Эрнст Гофман - Эликсиры сатаны
– Ты предан ныне церковному суду, – заговорил судья нарочито торжественным тоном, – ибо тщетны оказались все твои ухищрения, о закоснелый в преступлениях монах, скрыть свое имя и свой сан. Франциск, в монашестве Медард, расскажи нам, какие злодеяния ты совершил?
Я хотел с полной откровенностью рассказать о том, что учинил греховного и преступного, но, к ужасу моему, слова мои не имели ничего общего с моими мыслями и намерениями. Вместо чистосердечного покаянного признания я пустился в нелепые, несуразные разглагольствования. Тогда доминиканец вскочил, выпрямился во весь свой исполинский рост и воскликнул, пронзая меня грозно сверкнувшим взором:
– На дыбу тебя, строптивый, закоренелый грешник монах!

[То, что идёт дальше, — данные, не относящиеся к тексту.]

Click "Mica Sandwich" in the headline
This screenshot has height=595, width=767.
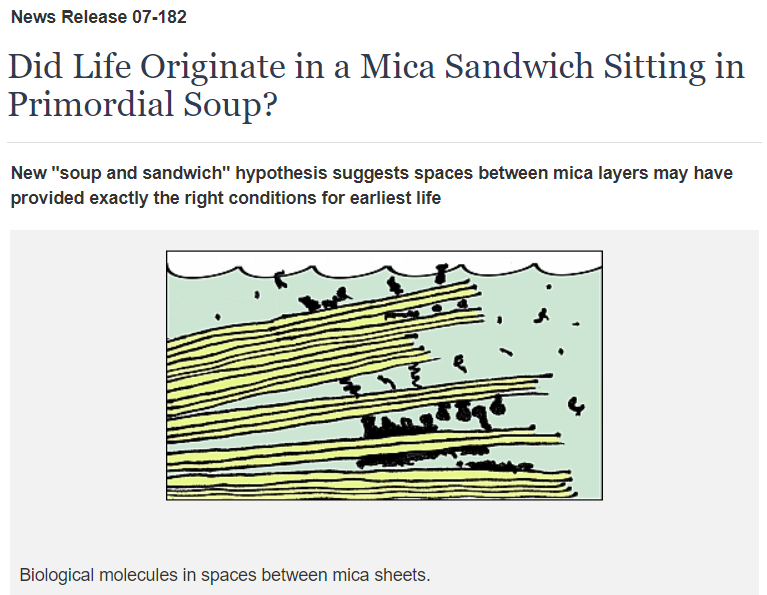point(477,66)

Вокруг поднялись со своих мест странные фигуры, протянули ко мне длинные руки и хором крикнули жуткими хриплыми голосами:
– На дыбу его, на дыбу!
Я выхватил нож и ударил себя прямо против сердца, но моя рука непроизвольно взметнулась кверху; я попал себе в шею, как раз в то место, где у меня был рубец в виде креста, но клинок мгновенно рассыпался, точно стеклянный, на мелкие кусочки, не причинив мне вреда. Тут меня схватили подручные палача и поволокли в глубокое сводчатое подземелье. Доминиканец и судьи спустились вслед за мной. Судья еще раз настоятельно потребовал, чтобы я сознался. Я снова тщился высказать, как глубоко я раскаиваюсь,-и снова жестокий разлад между моими намерениями и словами… Я говорил, раскаиваясь в душе во всем, испытывая гнетущий стыд, но все, что произносили уста, было плоско, бессвязно, бессмысленно. По знаку доминиканца подручные палача раздели меня донага, связали мне руки за спиной, подвесили к потолку и принялись растягивать сухожилия, выворачивая распадавшиеся с хрустом суставы. Я завопил от нестерпимой, яростной боли и проснулся. Боль в руках и ногах не затихала, но ее причиняли тяжелые цепи, в которые я был закован; вдобавок что-то придавило мне глаза, и я не в силах был их открыть. Внезапно будто камень сняли у меня с головы, я быстро выпрямился,- доминиканец стоял возле моего соломенного ложа. Сон переходил в действительность, леденящая дрожь пробежала у меня по спине. Со скрещенными на груди руками, неподвижно, будто статуя, стоял монах, глядя на меня в упор глубоко ввалившимися черными глазами. Я узнал ужасного Художника и в полуобморочном состоянии откинулся на свою подстилку… Не обман ли это чувств, порожденный испытанным во сне возбуждением? Превозмогая себя, я приподнялся, но монах стоял неподвижно и все смотрел на меня впалыми черными глазами. Тут я воскликнул в яростном отчаянии:
– Прочь отсюда… ужасный человек… нет, не человек, а сам сатана, ты хочешь ввергнуть меня в вечную погибель… Прочь, проклятый, прочь!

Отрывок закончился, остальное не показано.